Work item: Can you continue the article on fallacies in your own thinking, picking up right after its last line?

Document extract:
+++

Fallacies in Your Own Thinking

Ages 10–14 25 min read Intermediate

Here's the uncomfortable truth: the most dangerous fallacies aren't the ones other people use on you. They're the ones you use on yourself — without realising it.

We all have biases that warp our thinking. Recognising them in yourself is the hardest and most valuable form of critical thinking.

The Biases You Don't Know You Have

Confirmation Bias

The big one. You naturally seek information that confirms what you already believe and ignore or dismiss information that contradicts it. If you think vaccines are dangerous, you'll notice every negative story and dismiss every positive study.

Everyone has this. Everyone. The only defence is to actively seek out information that challenges your beliefs.

The Dunning-Kruger Effect

People who know very little about a subject tend to overestimate their knowledge. People who know a lot tend to underestimate theirs. The less you know, the more confident you feel. This is why the loudest voice in the room is often the least informed.

Availability Bias

You judge the likelihood of events based on how easily you can recall examples. Plane crashes are memorable, so people fear flying — even though driving is 100 times more dangerous per kilometre (BITRE).

Sunk Cost Fallacy

"I've already watched 2 hours of this terrible movie, so I should finish it." The time already spent is gone — it shouldn't influence whether you continue. Yet we keep investing in failing decisions because of what we've already put in.

The Backfire Effect

When confronted with evidence that contradicts a deeply held belief, some people believe their original position even more strongly. Challenging someone's core beliefs can make them dig in deeper.

What To Do About It

  1. Actively seek disagreement. Read sources you disagree with. Follow people with different views.
  2. Ask: "What would change my mind?" If the answer is "nothing," you're not thinking — you're believing.

+++

The data:
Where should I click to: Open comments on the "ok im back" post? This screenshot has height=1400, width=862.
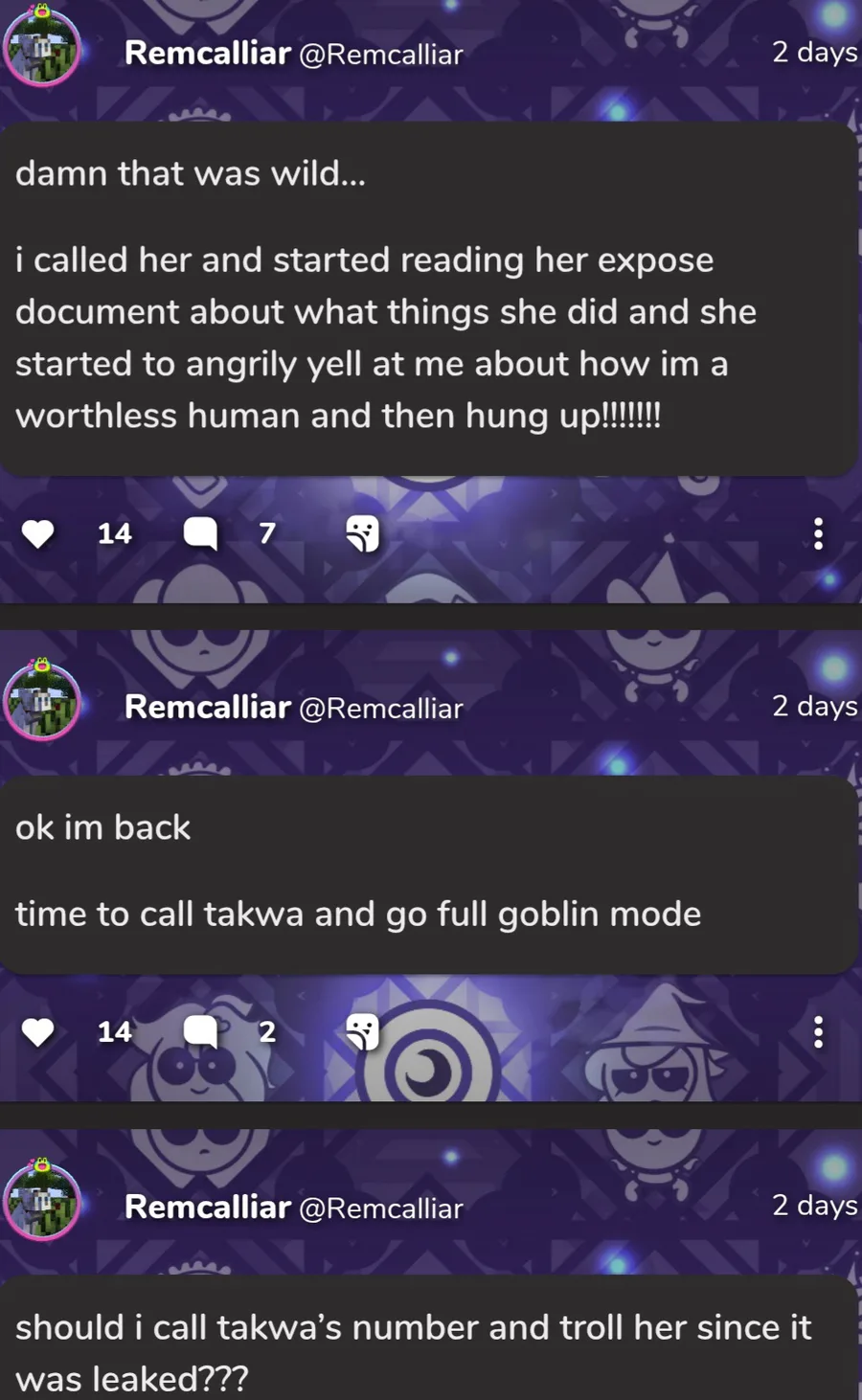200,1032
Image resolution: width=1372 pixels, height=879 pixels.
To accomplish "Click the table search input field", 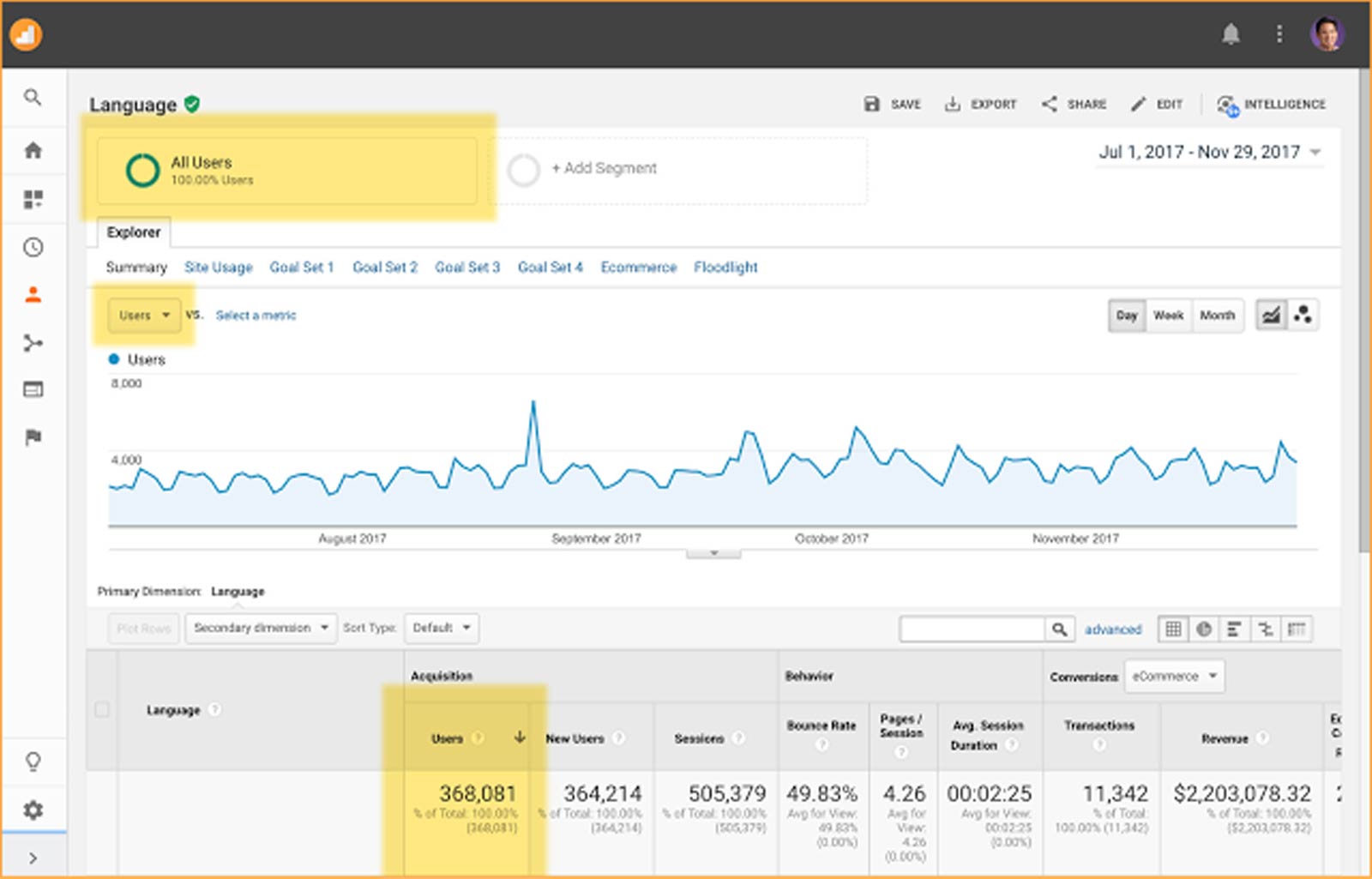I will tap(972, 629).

+++

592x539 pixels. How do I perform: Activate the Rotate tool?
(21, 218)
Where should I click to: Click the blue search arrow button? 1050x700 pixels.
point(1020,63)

+++

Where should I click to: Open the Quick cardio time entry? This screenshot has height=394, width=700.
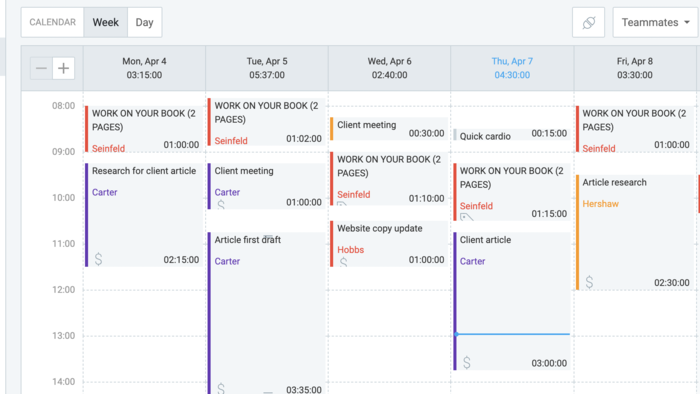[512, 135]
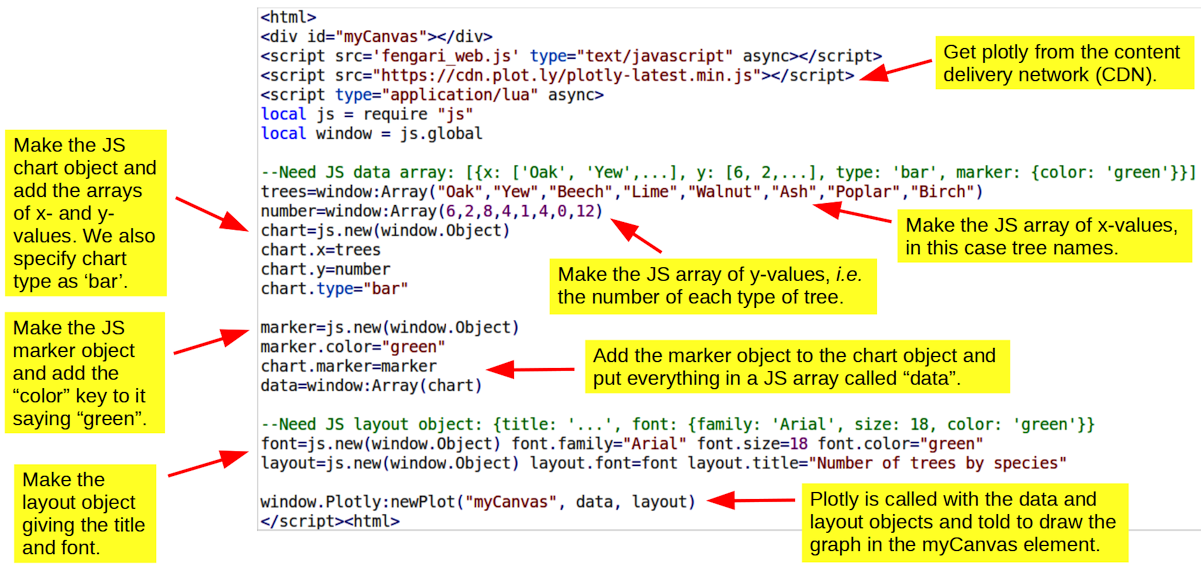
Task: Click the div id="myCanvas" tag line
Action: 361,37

+++

Result for this task:
  3. Be comfortable saying "I don't know." It's one of the most honest and underrated phrases.
  4. Check your confidence. Are you sure because of evidence, or because of feeling?

Tonight's Question

"What's something you believe strongly? Now honestly ask: what evidence would change your mind? If the answer is 'nothing,' what does that tell you?"

This is genuinely hard. But it's the heart of critical thinking.

The Belief Challenge

  1. Each person writes down one strong belief (about anything — food, politics, school, etc.).
  2. Now each person must research the STRONGEST argument AGAINST their own belief.
  3. Present the counter-argument to the family.
  4. Discuss: did researching the other side change your view at all? Even slightly?
  5. It's okay if it didn't — but the practice of looking is what matters.

Go Further

  • Test: Take the "Implicit Association Test" at implicit.harvard.edu — discover biases you didn't know you had.
  • Book: You Are Not So Smart by David McRaney (2011) — entertaining guide to self-deception.
  • Practice: For one week, before sharing any opinion, ask yourself: "What is this based on? Have I checked?"
  • Question: Is it possible to be completely unbiased? Or is the goal to be aware of your biases?

What We Simplified

  • The backfire effect may be less common than initially thought. Recent research suggests most people DO update their beliefs when presented with strong evidence. The backfire effect is real but not universal.
  • Confirmation bias has positive aspects. It helps us maintain coherent worldviews and make quick decisions. The issue is when it prevents learning.
  • Self-awareness has limits. You can't fully eliminate your biases through awareness alone. Systems and institutions (peer review, editorial standards) exist to catch biases that individuals miss.

Sources

  • Kruger, J. & Dunning, D. (1999). "Unskilled and Unaware of It." JPSP, 77(6), 1121-1134.
  • McRaney, D. (2011). You Are Not So Smart. Gotham Books.
  • Nickerson, R.S. (1998). "Confirmation Bias: A Ubiquitous Phenomenon in Many Guises." Review of General Psychology, 2(2), 175-220.
  • Wood, T. & Porter, E. (2019). "The Elusive Backfire Effect." Political Behavior, 41, 135-163.